■ TASK BRIEF
Here are some entries. Print them exactly as they are.

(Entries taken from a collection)
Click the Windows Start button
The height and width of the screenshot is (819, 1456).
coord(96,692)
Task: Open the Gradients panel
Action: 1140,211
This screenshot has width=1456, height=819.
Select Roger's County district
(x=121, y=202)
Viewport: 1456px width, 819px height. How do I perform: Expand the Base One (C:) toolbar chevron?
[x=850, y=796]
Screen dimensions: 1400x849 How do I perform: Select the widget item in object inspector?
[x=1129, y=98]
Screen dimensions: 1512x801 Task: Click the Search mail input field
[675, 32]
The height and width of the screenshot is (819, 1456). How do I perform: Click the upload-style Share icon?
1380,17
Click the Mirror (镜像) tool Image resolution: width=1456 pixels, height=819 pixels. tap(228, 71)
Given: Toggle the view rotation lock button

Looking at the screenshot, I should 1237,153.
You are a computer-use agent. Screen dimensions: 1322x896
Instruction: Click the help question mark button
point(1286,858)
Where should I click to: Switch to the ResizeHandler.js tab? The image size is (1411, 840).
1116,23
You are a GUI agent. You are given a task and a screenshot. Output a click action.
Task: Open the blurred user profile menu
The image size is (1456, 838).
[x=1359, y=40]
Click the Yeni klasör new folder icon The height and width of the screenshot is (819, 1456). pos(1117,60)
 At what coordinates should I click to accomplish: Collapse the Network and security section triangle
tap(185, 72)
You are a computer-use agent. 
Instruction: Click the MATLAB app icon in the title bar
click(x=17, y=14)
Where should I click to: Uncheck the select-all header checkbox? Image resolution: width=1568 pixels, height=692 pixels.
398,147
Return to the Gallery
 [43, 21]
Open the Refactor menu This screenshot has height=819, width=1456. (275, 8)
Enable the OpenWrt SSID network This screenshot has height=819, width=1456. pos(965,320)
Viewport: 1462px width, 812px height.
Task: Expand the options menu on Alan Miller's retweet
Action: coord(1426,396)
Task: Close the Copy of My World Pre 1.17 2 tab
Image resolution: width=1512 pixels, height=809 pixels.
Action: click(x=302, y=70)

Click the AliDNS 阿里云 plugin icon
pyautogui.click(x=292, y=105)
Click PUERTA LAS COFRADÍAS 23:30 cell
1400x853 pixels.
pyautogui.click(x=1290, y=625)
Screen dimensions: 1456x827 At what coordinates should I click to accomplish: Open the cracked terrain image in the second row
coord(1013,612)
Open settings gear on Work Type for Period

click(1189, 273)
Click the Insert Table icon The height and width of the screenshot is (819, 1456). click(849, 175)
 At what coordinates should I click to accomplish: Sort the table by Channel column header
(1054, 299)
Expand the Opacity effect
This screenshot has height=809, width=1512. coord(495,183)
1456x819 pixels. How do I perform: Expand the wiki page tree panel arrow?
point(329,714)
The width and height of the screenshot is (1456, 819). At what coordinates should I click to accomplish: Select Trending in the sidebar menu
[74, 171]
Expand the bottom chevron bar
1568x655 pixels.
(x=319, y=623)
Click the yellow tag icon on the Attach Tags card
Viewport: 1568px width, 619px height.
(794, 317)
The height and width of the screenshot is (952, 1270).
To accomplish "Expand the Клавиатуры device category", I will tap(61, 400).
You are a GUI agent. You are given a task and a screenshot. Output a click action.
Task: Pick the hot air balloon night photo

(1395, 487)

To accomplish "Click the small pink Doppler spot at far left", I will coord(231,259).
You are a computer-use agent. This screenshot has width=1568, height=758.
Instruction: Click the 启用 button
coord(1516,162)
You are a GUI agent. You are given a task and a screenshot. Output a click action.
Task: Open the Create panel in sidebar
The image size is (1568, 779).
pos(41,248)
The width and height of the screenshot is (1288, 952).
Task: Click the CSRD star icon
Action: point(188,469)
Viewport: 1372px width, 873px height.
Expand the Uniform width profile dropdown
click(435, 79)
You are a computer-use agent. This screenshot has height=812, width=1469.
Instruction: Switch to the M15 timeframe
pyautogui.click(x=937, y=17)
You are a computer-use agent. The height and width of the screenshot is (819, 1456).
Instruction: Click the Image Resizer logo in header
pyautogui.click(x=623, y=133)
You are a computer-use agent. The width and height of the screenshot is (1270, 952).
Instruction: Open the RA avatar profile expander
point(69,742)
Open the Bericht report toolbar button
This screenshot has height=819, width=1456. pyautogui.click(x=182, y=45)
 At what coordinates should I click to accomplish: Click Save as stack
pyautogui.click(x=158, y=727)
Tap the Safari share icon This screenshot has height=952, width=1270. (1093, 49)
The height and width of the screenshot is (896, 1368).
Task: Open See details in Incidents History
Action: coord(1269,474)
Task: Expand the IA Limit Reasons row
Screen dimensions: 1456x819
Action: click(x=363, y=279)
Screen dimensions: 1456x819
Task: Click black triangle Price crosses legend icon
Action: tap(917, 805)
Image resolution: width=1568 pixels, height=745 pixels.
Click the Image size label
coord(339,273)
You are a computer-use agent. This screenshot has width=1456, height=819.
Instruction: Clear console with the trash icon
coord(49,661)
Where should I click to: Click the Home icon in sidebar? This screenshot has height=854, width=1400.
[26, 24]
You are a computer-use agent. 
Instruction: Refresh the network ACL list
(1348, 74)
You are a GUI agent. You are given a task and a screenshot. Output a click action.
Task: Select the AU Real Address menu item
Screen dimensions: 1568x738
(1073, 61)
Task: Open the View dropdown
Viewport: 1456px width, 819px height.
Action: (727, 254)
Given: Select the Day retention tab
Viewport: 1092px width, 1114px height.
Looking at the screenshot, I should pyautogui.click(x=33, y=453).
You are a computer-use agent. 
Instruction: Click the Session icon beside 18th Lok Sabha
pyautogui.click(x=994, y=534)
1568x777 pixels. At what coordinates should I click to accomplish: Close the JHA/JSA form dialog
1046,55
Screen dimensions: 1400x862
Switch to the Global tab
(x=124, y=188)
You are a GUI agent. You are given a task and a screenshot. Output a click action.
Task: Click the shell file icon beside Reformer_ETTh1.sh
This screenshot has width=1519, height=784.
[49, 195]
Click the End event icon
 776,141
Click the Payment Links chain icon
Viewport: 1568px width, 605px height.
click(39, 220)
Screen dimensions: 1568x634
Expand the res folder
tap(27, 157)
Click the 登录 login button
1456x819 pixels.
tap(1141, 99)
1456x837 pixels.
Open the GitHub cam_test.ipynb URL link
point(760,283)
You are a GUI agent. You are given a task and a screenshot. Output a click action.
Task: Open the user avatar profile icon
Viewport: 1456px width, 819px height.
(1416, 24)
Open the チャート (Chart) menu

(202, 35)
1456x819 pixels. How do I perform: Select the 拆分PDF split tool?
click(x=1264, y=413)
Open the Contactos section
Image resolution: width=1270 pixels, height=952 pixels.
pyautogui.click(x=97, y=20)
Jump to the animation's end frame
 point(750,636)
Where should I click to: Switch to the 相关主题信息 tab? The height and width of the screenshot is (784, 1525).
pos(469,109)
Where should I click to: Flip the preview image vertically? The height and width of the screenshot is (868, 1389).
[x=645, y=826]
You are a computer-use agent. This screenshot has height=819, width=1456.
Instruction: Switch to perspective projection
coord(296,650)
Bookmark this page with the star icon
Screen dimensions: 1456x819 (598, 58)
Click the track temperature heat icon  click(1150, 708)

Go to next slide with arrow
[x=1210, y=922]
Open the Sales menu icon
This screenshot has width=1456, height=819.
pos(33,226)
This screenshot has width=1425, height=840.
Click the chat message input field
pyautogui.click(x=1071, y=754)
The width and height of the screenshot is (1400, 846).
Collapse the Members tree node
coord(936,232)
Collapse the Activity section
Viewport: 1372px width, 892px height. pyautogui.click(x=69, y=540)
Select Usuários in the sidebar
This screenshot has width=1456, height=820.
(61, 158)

■ YOUR SOLUTION
Click the Windows Start button
The height and width of the screenshot is (819, 1456).
coord(96,692)
Task: Open the Gradients panel
Action: 1140,211
This screenshot has width=1456, height=819.
Select Roger's County district
(x=121, y=202)
Viewport: 1456px width, 819px height. How do I perform: Expand the Base One (C:) toolbar chevron?
[x=850, y=796]
Screen dimensions: 1400x849 How do I perform: Select the widget item in object inspector?
[x=1129, y=98]
Screen dimensions: 1512x801 Task: Click the Search mail input field
[675, 32]
The height and width of the screenshot is (819, 1456). How do I perform: Click the upload-style Share icon?
1380,17
Click the Mirror (镜像) tool Image resolution: width=1456 pixels, height=819 pixels. tap(228, 71)
Given: Toggle the view rotation lock button

Looking at the screenshot, I should 1237,153.
You are a computer-use agent. Screen dimensions: 1322x896
Instruction: Click the help question mark button
point(1286,858)
Where should I click to: Switch to the ResizeHandler.js tab? The image size is (1411, 840).
1116,23
You are a GUI agent. You are given a task and a screenshot. Output a click action.
Task: Open the blurred user profile menu
The image size is (1456, 838).
[x=1359, y=40]
Click the Yeni klasör new folder icon The height and width of the screenshot is (819, 1456). pos(1117,60)
 At what coordinates should I click to accomplish: Collapse the Network and security section triangle
tap(185, 72)
You are a computer-use agent. 
Instruction: Click the MATLAB app icon in the title bar
click(x=17, y=14)
Where should I click to: Uncheck the select-all header checkbox? Image resolution: width=1568 pixels, height=692 pixels.
398,147
Return to the Gallery
 [43, 21]
Open the Refactor menu This screenshot has height=819, width=1456. (275, 8)
Enable the OpenWrt SSID network This screenshot has height=819, width=1456. pos(965,320)
Viewport: 1462px width, 812px height.
Task: Expand the options menu on Alan Miller's retweet
Action: coord(1426,396)
Task: Close the Copy of My World Pre 1.17 2 tab
Image resolution: width=1512 pixels, height=809 pixels.
Action: click(x=302, y=70)

Click the AliDNS 阿里云 plugin icon
pyautogui.click(x=292, y=105)
Click PUERTA LAS COFRADÍAS 23:30 cell
1400x853 pixels.
pyautogui.click(x=1290, y=625)
Screen dimensions: 1456x827 At what coordinates should I click to accomplish: Open the cracked terrain image in the second row
coord(1013,612)
Open settings gear on Work Type for Period

click(1189, 273)
Click the Insert Table icon The height and width of the screenshot is (819, 1456). click(849, 175)
 At what coordinates should I click to accomplish: Sort the table by Channel column header
(1054, 299)
Expand the Opacity effect
This screenshot has height=809, width=1512. coord(495,183)
1456x819 pixels. How do I perform: Expand the wiki page tree panel arrow?
point(329,714)
The width and height of the screenshot is (1456, 819). At what coordinates should I click to accomplish: Select Trending in the sidebar menu
[74, 171]
Expand the bottom chevron bar
1568x655 pixels.
(x=319, y=623)
Click the yellow tag icon on the Attach Tags card
Viewport: 1568px width, 619px height.
(794, 317)
The height and width of the screenshot is (952, 1270).
To accomplish "Expand the Клавиатуры device category", I will tap(61, 400).
You are a GUI agent. You are given a task and a screenshot. Output a click action.
Task: Pick the hot air balloon night photo

(1395, 487)

To accomplish "Click the small pink Doppler spot at far left", I will coord(231,259).
You are a computer-use agent. This screenshot has width=1568, height=758.
Instruction: Click the 启用 button
coord(1516,162)
You are a GUI agent. You are given a task and a screenshot. Output a click action.
Task: Open the Create panel in sidebar
The image size is (1568, 779).
pos(41,248)
The width and height of the screenshot is (1288, 952).
Task: Click the CSRD star icon
Action: point(188,469)
Viewport: 1372px width, 873px height.
Expand the Uniform width profile dropdown
click(435, 79)
You are a computer-use agent. This screenshot has height=812, width=1469.
Instruction: Switch to the M15 timeframe
pyautogui.click(x=937, y=17)
You are a computer-use agent. The height and width of the screenshot is (819, 1456).
Instruction: Click the Image Resizer logo in header
pyautogui.click(x=623, y=133)
You are a computer-use agent. The width and height of the screenshot is (1270, 952).
Instruction: Open the RA avatar profile expander
point(69,742)
Open the Bericht report toolbar button
This screenshot has height=819, width=1456. pyautogui.click(x=182, y=45)
 At what coordinates should I click to accomplish: Click Save as stack
pyautogui.click(x=158, y=727)
Tap the Safari share icon This screenshot has height=952, width=1270. (1093, 49)
The height and width of the screenshot is (896, 1368).
Task: Open See details in Incidents History
Action: coord(1269,474)
Task: Expand the IA Limit Reasons row
Screen dimensions: 1456x819
Action: click(x=363, y=279)
Screen dimensions: 1456x819
Task: Click black triangle Price crosses legend icon
Action: tap(917, 805)
Image resolution: width=1568 pixels, height=745 pixels.
Click the Image size label
coord(339,273)
You are a computer-use agent. This screenshot has width=1456, height=819.
Instruction: Clear console with the trash icon
coord(49,661)
Where should I click to: Click the Home icon in sidebar? This screenshot has height=854, width=1400.
[26, 24]
You are a computer-use agent. 
Instruction: Refresh the network ACL list
(1348, 74)
You are a GUI agent. You are given a task and a screenshot. Output a click action.
Task: Select the AU Real Address menu item
Screen dimensions: 1568x738
(1073, 61)
Task: Open the View dropdown
Viewport: 1456px width, 819px height.
Action: (727, 254)
Given: Select the Day retention tab
Viewport: 1092px width, 1114px height.
Looking at the screenshot, I should pyautogui.click(x=33, y=453).
You are a computer-use agent. 
Instruction: Click the Session icon beside 18th Lok Sabha
pyautogui.click(x=994, y=534)
1568x777 pixels. At what coordinates should I click to accomplish: Close the JHA/JSA form dialog
1046,55
Screen dimensions: 1400x862
Switch to the Global tab
(x=124, y=188)
You are a GUI agent. You are given a task and a screenshot. Output a click action.
Task: Click the shell file icon beside Reformer_ETTh1.sh
This screenshot has width=1519, height=784.
[49, 195]
Click the End event icon
 776,141
Click the Payment Links chain icon
Viewport: 1568px width, 605px height.
click(39, 220)
Screen dimensions: 1568x634
Expand the res folder
tap(27, 157)
Click the 登录 login button
1456x819 pixels.
tap(1141, 99)
1456x837 pixels.
Open the GitHub cam_test.ipynb URL link
point(760,283)
You are a GUI agent. You are given a task and a screenshot. Output a click action.
Task: Open the user avatar profile icon
Viewport: 1456px width, 819px height.
(1416, 24)
Open the チャート (Chart) menu

(202, 35)
1456x819 pixels. How do I perform: Select the 拆分PDF split tool?
click(x=1264, y=413)
Open the Contactos section
Image resolution: width=1270 pixels, height=952 pixels.
pyautogui.click(x=97, y=20)
Jump to the animation's end frame
 point(750,636)
Where should I click to: Switch to the 相关主题信息 tab? The height and width of the screenshot is (784, 1525).
pos(469,109)
Where should I click to: Flip the preview image vertically? The height and width of the screenshot is (868, 1389).
[x=645, y=826]
You are a computer-use agent. This screenshot has height=819, width=1456.
Instruction: Switch to perspective projection
coord(296,650)
Bookmark this page with the star icon
Screen dimensions: 1456x819 (598, 58)
Click the track temperature heat icon  click(1150, 708)

Go to next slide with arrow
[x=1210, y=922]
Open the Sales menu icon
This screenshot has width=1456, height=819.
pos(33,226)
This screenshot has width=1425, height=840.
Click the chat message input field
pyautogui.click(x=1071, y=754)
The width and height of the screenshot is (1400, 846).
Collapse the Members tree node
coord(936,232)
Collapse the Activity section
Viewport: 1372px width, 892px height. pyautogui.click(x=69, y=540)
Select Usuários in the sidebar
This screenshot has width=1456, height=820.
(61, 158)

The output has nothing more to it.